Además del mencionado Villaronga, hay que contar con el resto del equipo para
explicar el éxito de EL TESTAMENTO DE MARÍA: la escenografía
de F. Amat, el vestuario de M. Paloma, la iluminación de Civit, el sonido de
Ariel y la música de Gerrad; todo el equipo, digo, se ha coordinado milimétricamente
para hacer posible que la actriz Blanca Portillo, en realidad el alma del milagro
teatral, brille con luz propia.

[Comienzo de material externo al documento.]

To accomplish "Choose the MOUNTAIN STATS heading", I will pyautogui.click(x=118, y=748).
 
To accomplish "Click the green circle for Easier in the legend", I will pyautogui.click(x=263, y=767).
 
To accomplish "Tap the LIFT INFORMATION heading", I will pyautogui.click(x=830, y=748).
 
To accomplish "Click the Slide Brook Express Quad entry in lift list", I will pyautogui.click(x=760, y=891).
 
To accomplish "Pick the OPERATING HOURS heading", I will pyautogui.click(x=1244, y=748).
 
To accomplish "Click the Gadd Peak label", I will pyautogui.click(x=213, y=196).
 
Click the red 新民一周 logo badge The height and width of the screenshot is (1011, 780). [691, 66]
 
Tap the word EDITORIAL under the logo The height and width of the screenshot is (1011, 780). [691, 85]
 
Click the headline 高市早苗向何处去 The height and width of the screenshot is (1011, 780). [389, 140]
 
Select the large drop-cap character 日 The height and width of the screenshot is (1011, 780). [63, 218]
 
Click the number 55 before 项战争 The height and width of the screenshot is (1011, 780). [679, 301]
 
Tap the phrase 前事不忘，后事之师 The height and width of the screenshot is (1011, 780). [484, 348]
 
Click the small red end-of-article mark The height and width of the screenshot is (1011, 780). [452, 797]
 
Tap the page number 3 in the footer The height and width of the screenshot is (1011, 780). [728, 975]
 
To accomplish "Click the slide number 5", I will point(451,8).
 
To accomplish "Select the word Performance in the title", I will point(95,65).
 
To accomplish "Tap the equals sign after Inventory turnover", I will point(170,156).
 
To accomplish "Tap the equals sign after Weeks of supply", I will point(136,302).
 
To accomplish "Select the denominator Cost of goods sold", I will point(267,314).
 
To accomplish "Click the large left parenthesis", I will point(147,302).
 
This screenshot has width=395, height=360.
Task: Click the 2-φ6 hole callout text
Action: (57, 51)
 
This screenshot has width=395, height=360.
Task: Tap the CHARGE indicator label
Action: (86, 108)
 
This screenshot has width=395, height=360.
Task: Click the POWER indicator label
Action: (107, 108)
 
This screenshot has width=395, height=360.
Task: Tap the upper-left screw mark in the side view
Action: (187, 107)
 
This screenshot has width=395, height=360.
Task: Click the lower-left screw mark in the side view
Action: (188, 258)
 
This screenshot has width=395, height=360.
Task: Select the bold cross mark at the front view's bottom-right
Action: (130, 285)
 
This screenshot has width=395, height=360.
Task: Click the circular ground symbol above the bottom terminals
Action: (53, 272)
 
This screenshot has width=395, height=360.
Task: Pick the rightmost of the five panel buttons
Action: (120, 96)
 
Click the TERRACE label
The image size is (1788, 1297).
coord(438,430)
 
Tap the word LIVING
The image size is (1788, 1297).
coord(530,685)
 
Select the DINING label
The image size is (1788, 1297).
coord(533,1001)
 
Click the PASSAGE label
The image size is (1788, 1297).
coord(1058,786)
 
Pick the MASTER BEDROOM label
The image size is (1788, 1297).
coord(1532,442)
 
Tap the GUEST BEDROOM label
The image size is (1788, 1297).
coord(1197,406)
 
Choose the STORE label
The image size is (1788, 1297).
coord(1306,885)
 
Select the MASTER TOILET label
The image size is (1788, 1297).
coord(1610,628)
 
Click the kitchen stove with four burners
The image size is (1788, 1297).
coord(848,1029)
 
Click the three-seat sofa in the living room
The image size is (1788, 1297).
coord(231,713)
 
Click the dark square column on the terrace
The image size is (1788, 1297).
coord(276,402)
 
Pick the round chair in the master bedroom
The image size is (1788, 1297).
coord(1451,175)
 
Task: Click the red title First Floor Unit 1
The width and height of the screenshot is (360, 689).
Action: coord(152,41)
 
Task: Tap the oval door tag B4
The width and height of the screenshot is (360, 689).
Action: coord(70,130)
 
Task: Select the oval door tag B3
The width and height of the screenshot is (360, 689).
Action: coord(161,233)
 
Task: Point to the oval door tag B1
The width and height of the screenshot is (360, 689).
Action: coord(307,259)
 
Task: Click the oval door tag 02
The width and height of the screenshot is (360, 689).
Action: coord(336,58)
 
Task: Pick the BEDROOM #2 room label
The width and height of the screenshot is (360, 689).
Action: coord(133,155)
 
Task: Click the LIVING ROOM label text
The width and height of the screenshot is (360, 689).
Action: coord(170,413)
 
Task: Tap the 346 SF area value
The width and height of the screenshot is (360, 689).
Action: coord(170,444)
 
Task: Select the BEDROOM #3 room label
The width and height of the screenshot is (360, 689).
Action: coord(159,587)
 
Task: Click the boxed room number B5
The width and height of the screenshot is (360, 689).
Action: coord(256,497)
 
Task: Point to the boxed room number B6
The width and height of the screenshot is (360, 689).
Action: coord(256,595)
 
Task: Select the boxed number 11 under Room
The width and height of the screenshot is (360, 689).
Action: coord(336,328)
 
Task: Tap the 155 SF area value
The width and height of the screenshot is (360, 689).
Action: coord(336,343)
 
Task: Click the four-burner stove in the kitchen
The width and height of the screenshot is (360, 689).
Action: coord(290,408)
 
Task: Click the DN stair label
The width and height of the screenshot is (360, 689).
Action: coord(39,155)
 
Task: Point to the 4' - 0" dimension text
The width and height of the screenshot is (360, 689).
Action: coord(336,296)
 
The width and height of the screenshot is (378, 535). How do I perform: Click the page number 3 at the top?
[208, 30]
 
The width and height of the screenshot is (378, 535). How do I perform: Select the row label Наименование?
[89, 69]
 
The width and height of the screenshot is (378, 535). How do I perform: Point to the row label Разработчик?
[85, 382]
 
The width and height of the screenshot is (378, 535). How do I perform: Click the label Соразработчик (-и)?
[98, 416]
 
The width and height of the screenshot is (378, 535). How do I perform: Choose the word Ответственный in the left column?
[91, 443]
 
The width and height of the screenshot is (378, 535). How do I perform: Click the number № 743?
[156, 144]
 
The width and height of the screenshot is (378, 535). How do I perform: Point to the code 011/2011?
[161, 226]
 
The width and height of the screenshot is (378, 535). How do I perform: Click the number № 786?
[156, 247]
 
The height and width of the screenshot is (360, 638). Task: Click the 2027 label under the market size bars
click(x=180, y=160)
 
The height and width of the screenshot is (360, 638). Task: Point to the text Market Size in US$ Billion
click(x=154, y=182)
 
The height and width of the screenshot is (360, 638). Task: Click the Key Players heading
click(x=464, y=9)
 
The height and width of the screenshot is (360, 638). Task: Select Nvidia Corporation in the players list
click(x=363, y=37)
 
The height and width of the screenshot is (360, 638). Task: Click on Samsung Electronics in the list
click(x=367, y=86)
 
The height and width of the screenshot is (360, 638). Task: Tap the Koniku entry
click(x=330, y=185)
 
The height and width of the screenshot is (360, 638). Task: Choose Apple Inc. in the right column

Lo confirman plenamente sus mencionados movimientos en la escena, sus
gestos, sus silencios, sus modulaciones de voz, perfectamente adecuados a los
diversos momentos de tensión y dramatismo, incluidos aquellos en que encarna
las voces de otros personajes invisibles, la vecina Farina, el primo Marcus, Marta
y María, las hermanas de Lázaro, Míriam o el propio Jesús (palabras duras e
inquietantes pronunciadas durante la imprescindible boda de Caná: “Mujer, yo no
tengo nada que ver contigo”), o en pequeños diálogos que salpican aquí y allá
la representación (si la obra tiene algún defecto, sería éste).
Una obra, en
suma, redonda, en la que destaca sin duda la interpretación, soberbia, de
Blanca Portillo, que ha demostrado a mi juicio la pasión que hay que verter en
el teatro, para que éste adquiera la altura que esperamos todos los amantes de
la escena. Aunque se trate de un monólogo seguido de casi hora y media. ¡Más mérito, imposible!